# Mer?



## Sam (Nov 2, 2005)

*Samantha*, you do not have permission to access this page. This could be due to one of several reasons:

Your user account may not have sufficient privileges to access this page. Are you trying to edit someone else's post, access administrative features or some other privileged system?
If you are trying to post, the administrator may have disabled your account, or it may be awaiting activation.
I was only trying to view a new member's profile...?


----------



## Bob Hubbard (Nov 2, 2005)

Was the username on the list in yellow?
New members profiles aren't visible until they are activated. (not yellow or cyan)


----------



## Sam (Nov 2, 2005)

oh. yeah. okay.

*feels dumb*

it was the new cyan guy. I was trying to figure out why his name was light blue because I never saw a light blue poster before - and it was a new guy, too. so that only means that they've just joined?


----------



## Bob Hubbard (Nov 2, 2005)

Yup.  Theres a thread somewhere from way back when explaining the colors. 

Somewhere....buried under some leaves, or under some papers or something.


----------



## Andrew Green (Nov 2, 2005)

Samantha said:
			
		

> *Samantha*, you do not have permission to access this page. This could be due to one of several reasons:
> Your user account may not have sufficient privileges to access this page. Are you trying to edit someone else's post, access administrative features or some other privileged system?
> If you are trying to post, the administrator may have disabled your account, or it may be awaiting activation.
> I was only trying to view a new member's profile...?

*DATA SECTION*
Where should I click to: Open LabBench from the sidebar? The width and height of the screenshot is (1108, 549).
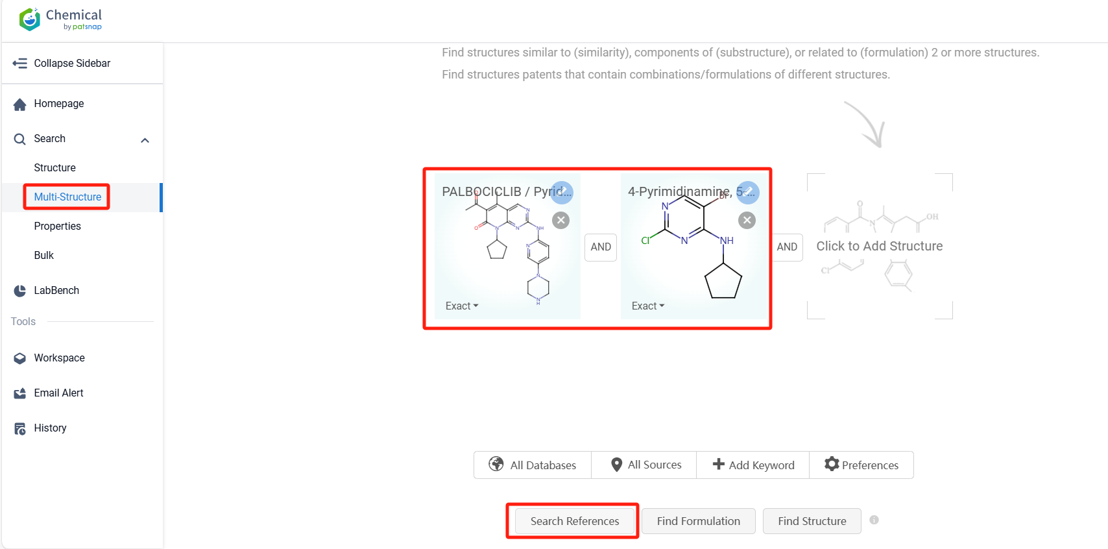pyautogui.click(x=56, y=291)
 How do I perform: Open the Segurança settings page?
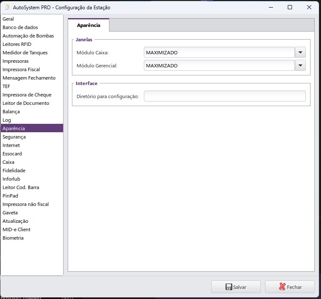tap(14, 137)
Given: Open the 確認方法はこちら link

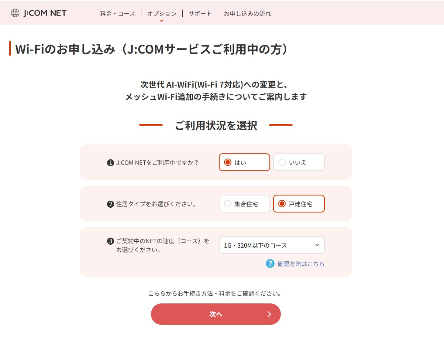Looking at the screenshot, I should click(x=301, y=264).
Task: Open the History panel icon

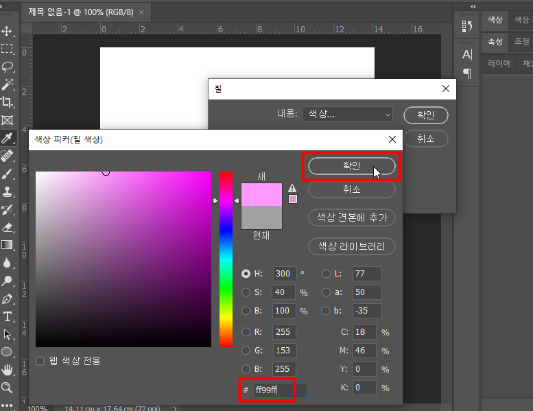Action: point(467,27)
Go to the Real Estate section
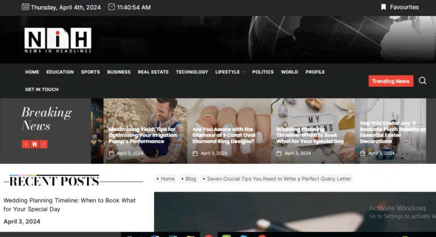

*BRIEF 1*
Transcribe the forum thread about viewing a new member's profile between "Was the username" and "oh. yeah. okay.", inclusive.
*BRIEF 2*
Pick up the forum thread about viewing a new member's profile and continue it from its last post.

*ANSWER 1*
Was the username on the list in yellow?
New members profiles aren't visible until they are activated. (not yellow or cyan)


----------



## Sam (Nov 2, 2005)

oh. yeah. okay.

*ANSWER 2*
That's kinda dull, and not themed right, can it be changed?

How about...



			
				Samantha said:
			
		

> *Samantha*, you are not special enough to see this page, it is a secret.
> 
> You have yet to attain enlightenment in forum-do and achieve the neccessary belt level to see these ancient and secret scrolls.
> If you are trying to post, it is probably because the Grandmaster has used his Ninja mind control to silence you, or you have not been invited into the dojo yet, be patient grasshopper.




 I like that better


----------



## Sam (Nov 2, 2005)

:rofl: :rofl: :rofl: :rofl:

:bow:

I wish I hadnt repped you a few minutes ago because this one deserves it more...


----------



## bignick (Nov 2, 2005)

I like it...computers need more interesting error messages...like, "Crap's hitting fan, I'm baling out...you're SOL"....followed by a reboot...


----------



## Bob Hubbard (Nov 2, 2005)

Don't worry, I gave him enough for 2. LOL!!!!


----------



## Sam (Nov 2, 2005)

Good.

:boing2:

just pretend 14 of those points are from me, huh andrew?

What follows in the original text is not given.